Este trabajo de universalidad es la conclusión para el mensaje que judíos y cristianos pueden entregar a nuestro mundo. Este mensaje no tiene un contenido elaborado de antemano: es una tarea que debemos seguir desarrollando hoy. El estilo mismo de nuestros intercambios entre judíos y cristianos puede decir o no algo sobre esa universalidad a la que nos atrevemos a convocar al resto de la humanidad. Apostemos a una camaradería posible, a encuentros auténticos que no borren nuestras divergencias, y que, por eso mismo, pueden ser fuente de esperanza y germen de universalidad.

En efecto, los judíos y los cristianos son hoy herederos diferentes de una tradición bíblica común. Como dice el exegeta protestante Daniel Marguerat en la obra colectiva Le déchirement. Juifs et chrétiens au premier siècle, “el judaísmo antiguo no tuvo un heredero, sino dos: el cristianismo y el judaísmo unificado posterior al año 70”. El cristianismo y el judaísmo están enraizados en el mismo terreno bíblico, y sin embargo, moldeados de manera diferente por su historia y su tradición. Después de la separación del primer siglo, cada uno siguió su camino y se desarrolló en forma paralela al otro.

En las últimas décadas, nos hemos reencontrado. De algunos años a esta parte, se ha hecho nuevamente posible un debate de fondo entre judíos y cristianos. Algunos libros recientemente publicados constituyen una señal: libros escritos por judíos que se pronuncian sobre Jesús de Nazareth, sobre el cristianismo, en forma bastante libre y crítica, y desean iniciar un debate con los cristianos.

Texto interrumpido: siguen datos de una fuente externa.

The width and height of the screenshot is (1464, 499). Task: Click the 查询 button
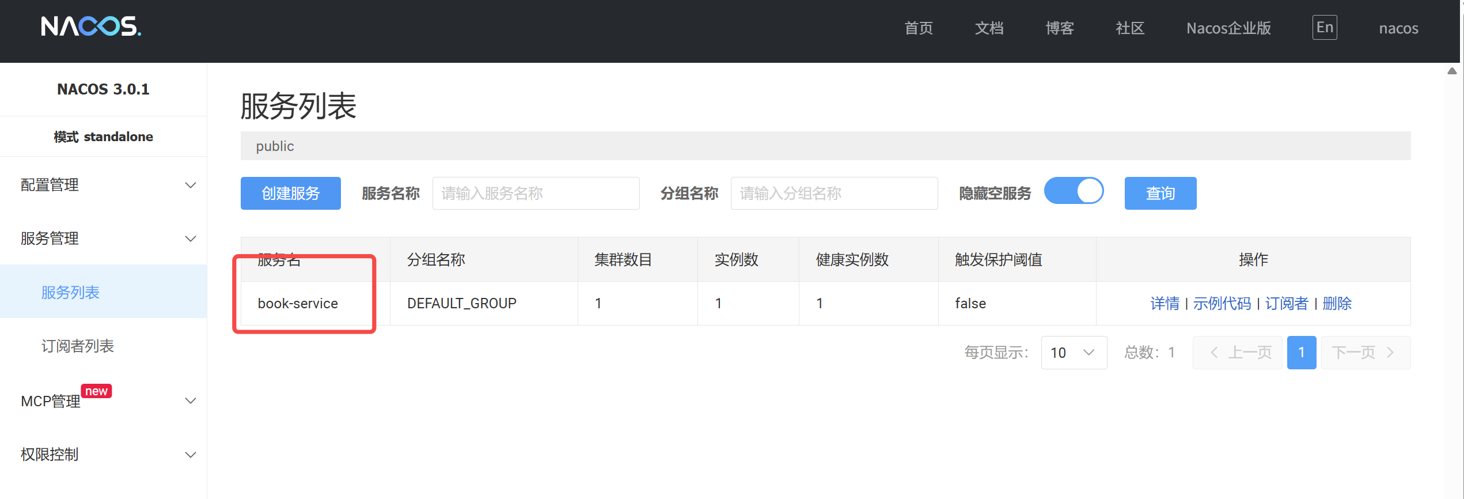coord(1160,194)
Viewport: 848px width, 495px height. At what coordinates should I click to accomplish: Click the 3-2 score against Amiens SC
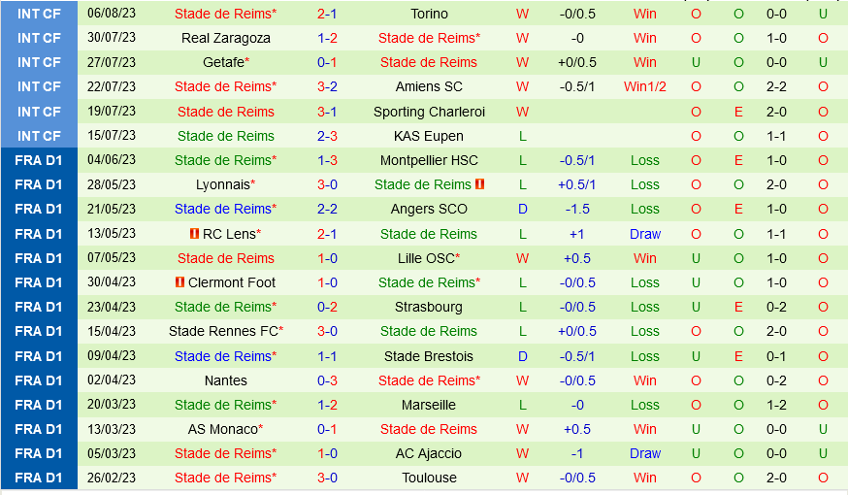pyautogui.click(x=327, y=86)
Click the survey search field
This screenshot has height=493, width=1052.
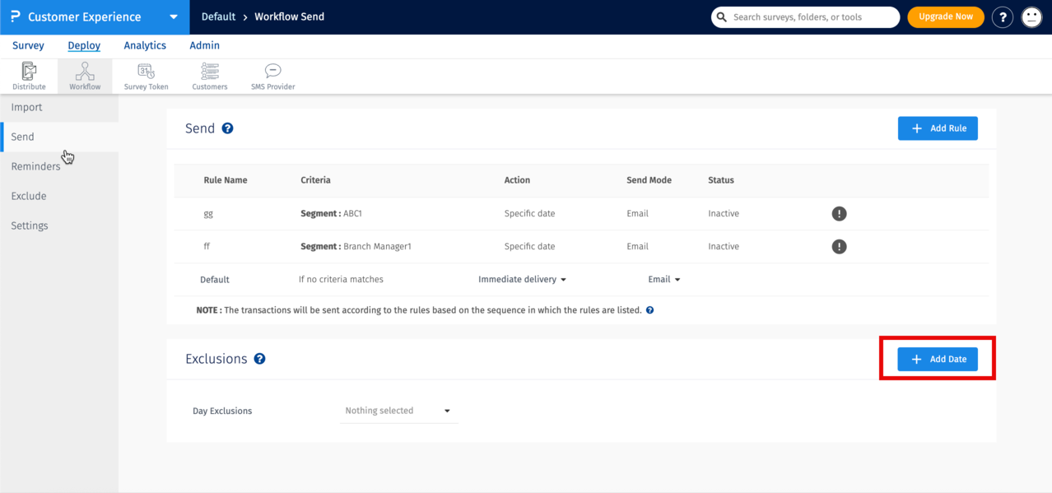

Lo apasionante en este comienzo del tercer milenio, es que el debate entre nosotros está empezando a abordar cuestiones fundamentales: los gestos simbólicos de Juan Pablo II seguramente han contribuido a este cambio de clima, ya inaugurado al terminar la segunda guerra mundial. Se trata de un nuevo giro en las relaciones entre judíos y cristianos. Se basa en una confianza mutua, que permite un real cuestionamiento. Por supuesto, existen altibajos, como en toda relación. Pero creo que en general hemos iniciado una etapa importante: la que consiste en no tener miedo de tratar temas delicados, y reconocer que nuestros conflictos de interpretación no echan a perder la amistad, si se viven en la escucha y el respeto. Podemos incluso imaginar -esto se practica en algunos lugares- una ayuda mutua para vivir la fidelidad a nuestras respectivas tradiciones en un mundo en que las mutaciones sociales toman frecuentemente forma de crisis. Justamente vivimos en la actualidad una de esas crisis, después del 11 de septiembre. Nuestro mundo necesita profetas: escuchemos juntos su llamado.

Editorial remarks

Este artículo reproduce una conferencia pronunciada en un coloquio organizado por el Diálogo Judeo-Cristiano de Montreal, Canadá.